What this essentially means is that miners will be out of work as machines do their jobs, but that those that work behind the scenes in mining operations will be able up “up-skill” or “re-skill” to meet the needs of the automated version of the sector. And mining isn’t the only industry to face these concerns. For example, in data-processing roles such as payroll officers and transaction processors, 72% of activities are potentially automatable.

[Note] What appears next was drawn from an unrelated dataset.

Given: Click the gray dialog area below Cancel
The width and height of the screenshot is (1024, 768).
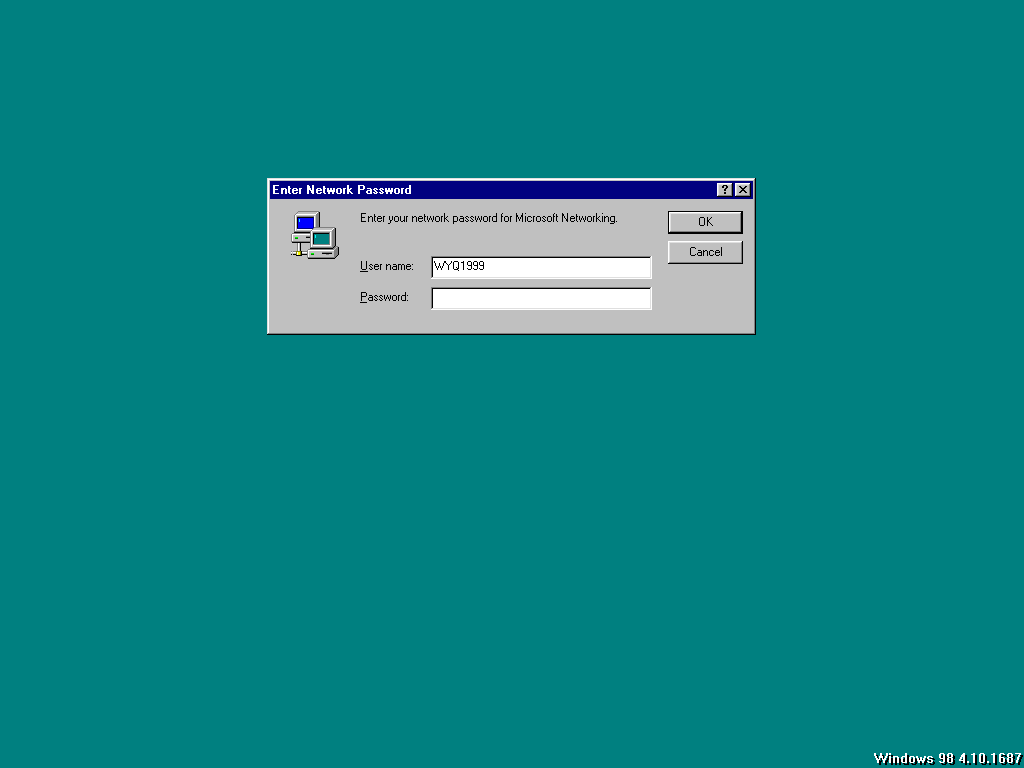Looking at the screenshot, I should [705, 297].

“We estimate that there will be a demand for an additional 1.7 million employees with higher education by 2030. Unless South Africa’s graduate conversion rate improves, much of that demand will go unmet – resulting in a serious skills shortfall across the economy,” McKinsey says.

What this points to is the fact that the “re-skillable” jobs of the future require a certain level of education, once again highlighting the deficiencies in South Africa’s education system. For South Africa to achieve the 1.2 million jobs McKinsey predicts, we need graduates who are capable of acquiring the skills necessary to run the automated enterprises that will keep the economy afloat (and in competition with) those countries that are focusing on meeting the needs of a future that will run on AI, robotics, and the human brainpower behind those.